Stored records
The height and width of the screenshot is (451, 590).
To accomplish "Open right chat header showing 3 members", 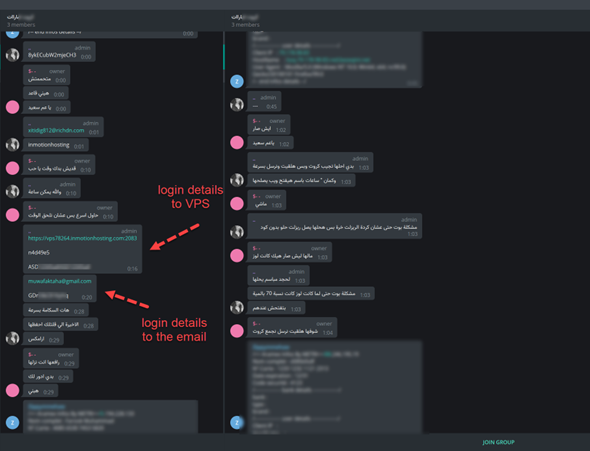I will point(245,21).
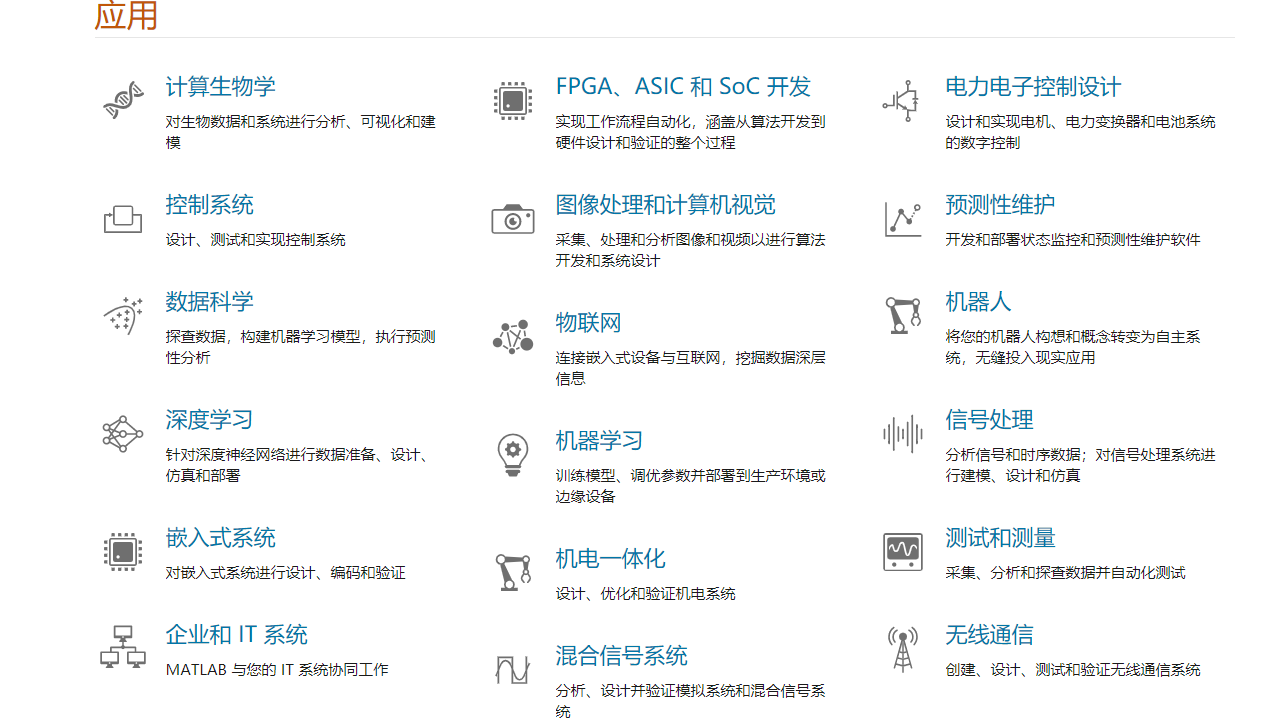
Task: Select the 嵌入式系统 heading link
Action: pos(221,538)
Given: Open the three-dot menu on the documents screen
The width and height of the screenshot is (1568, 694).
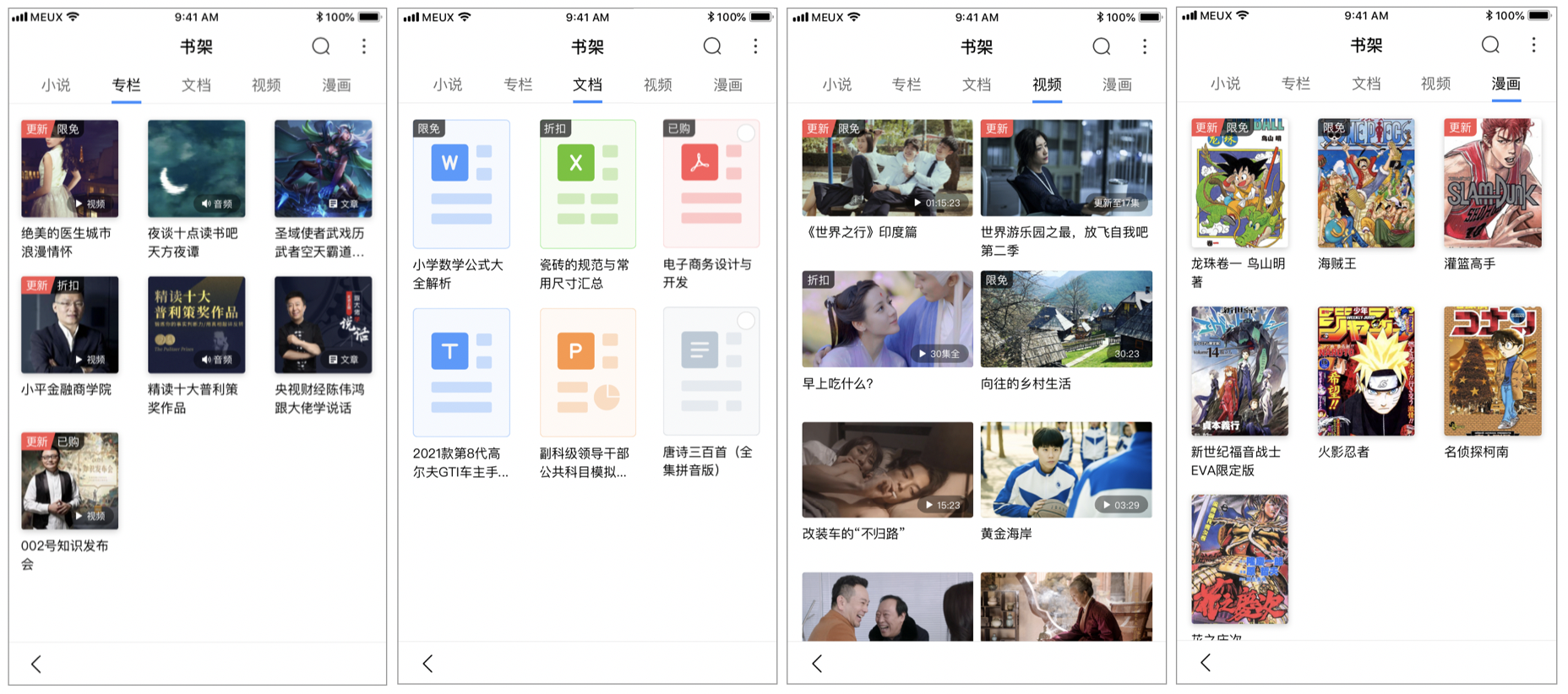Looking at the screenshot, I should tap(755, 46).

▶ _WHAT YOU NEED TO DO_
Only the lines starting at the one that holds "Given: Open the" and ending at the last line of the data belong in your answer. Please set them down exactly and omit the pictures.

▶ _EXERCISE OUTPUT_
Given: Open the three-dot menu on the documents screen
The width and height of the screenshot is (1568, 694).
Looking at the screenshot, I should tap(755, 46).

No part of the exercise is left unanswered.